Assignment »
Below are some entries. Return exactly the lines from the one with "Collapse all groups toolbar icon" through the final line, leaving out any pictures.

Stored items »
....
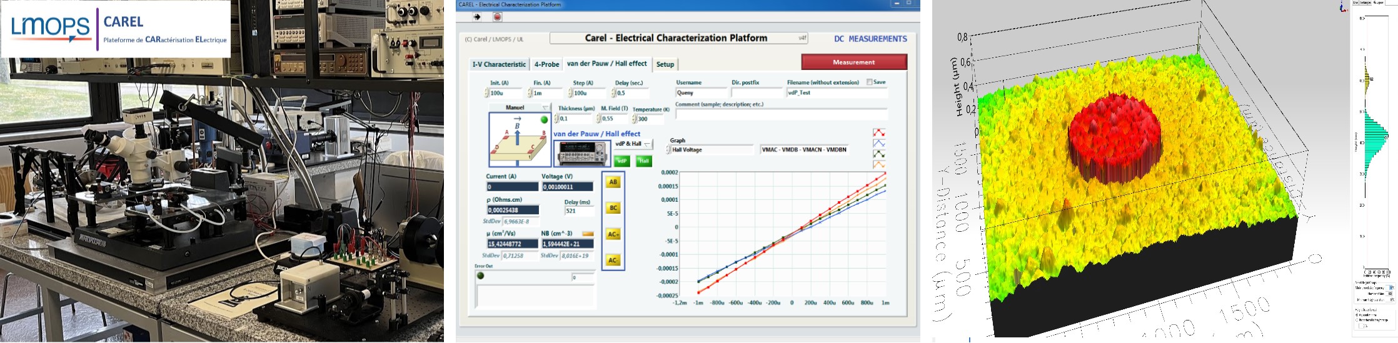Toggle the AB contact button

613,182
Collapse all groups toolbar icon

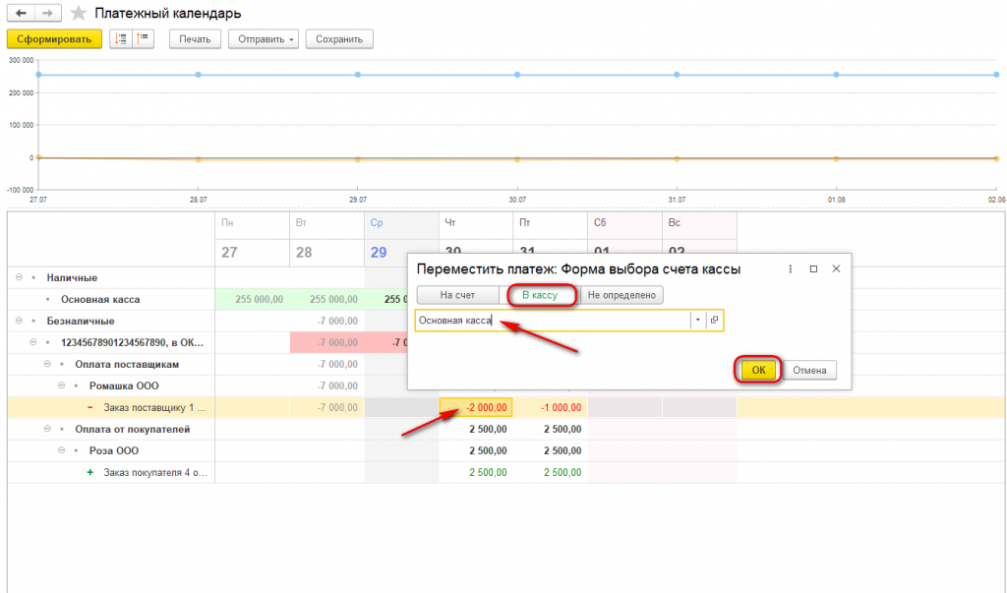click(144, 39)
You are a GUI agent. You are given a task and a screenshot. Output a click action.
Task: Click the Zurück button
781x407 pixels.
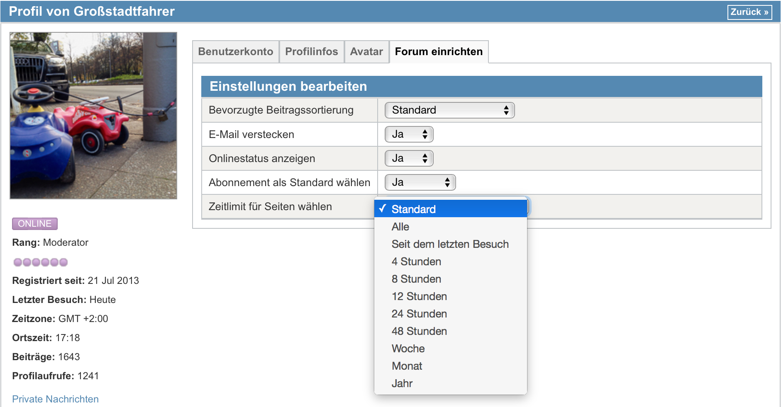click(749, 12)
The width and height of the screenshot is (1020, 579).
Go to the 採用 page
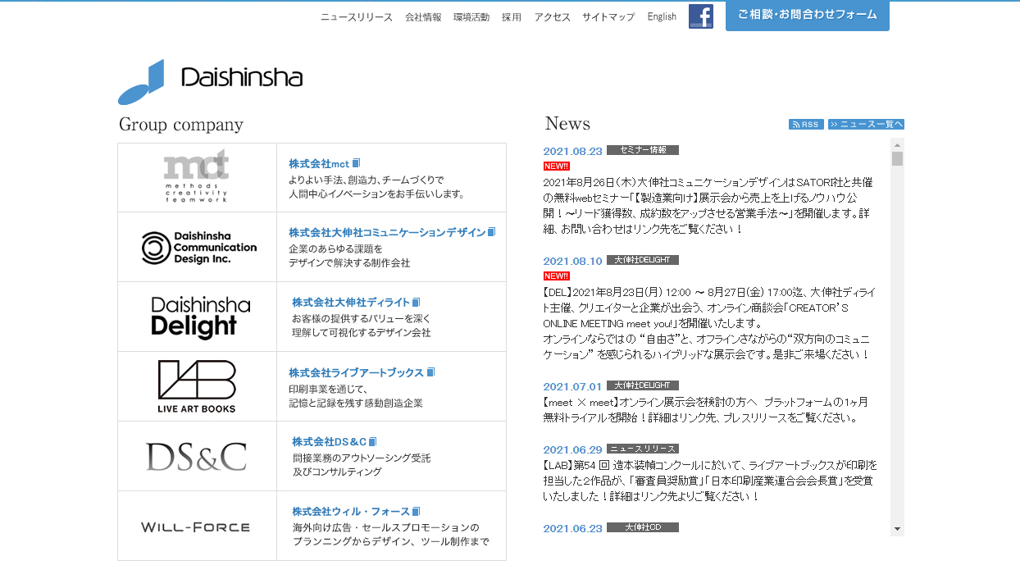point(512,16)
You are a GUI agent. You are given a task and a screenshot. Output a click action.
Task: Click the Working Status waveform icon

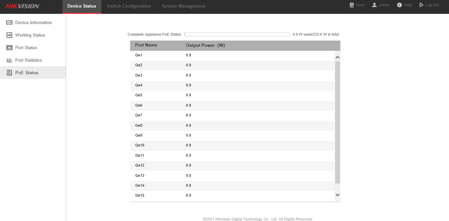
....
Response to this exercise »
Collapse all groups toolbar icon

click(144, 39)
You are a GUI agent. You are given a task and a screenshot. Output a click action.
Task: Click the Zurück button
781x407 pixels.
click(749, 12)
The width and height of the screenshot is (1020, 579).
Go to the 採用 page
point(512,16)
You are a GUI agent. You are given a task and a screenshot. Output a click action.
Task: Click the Working Status waveform icon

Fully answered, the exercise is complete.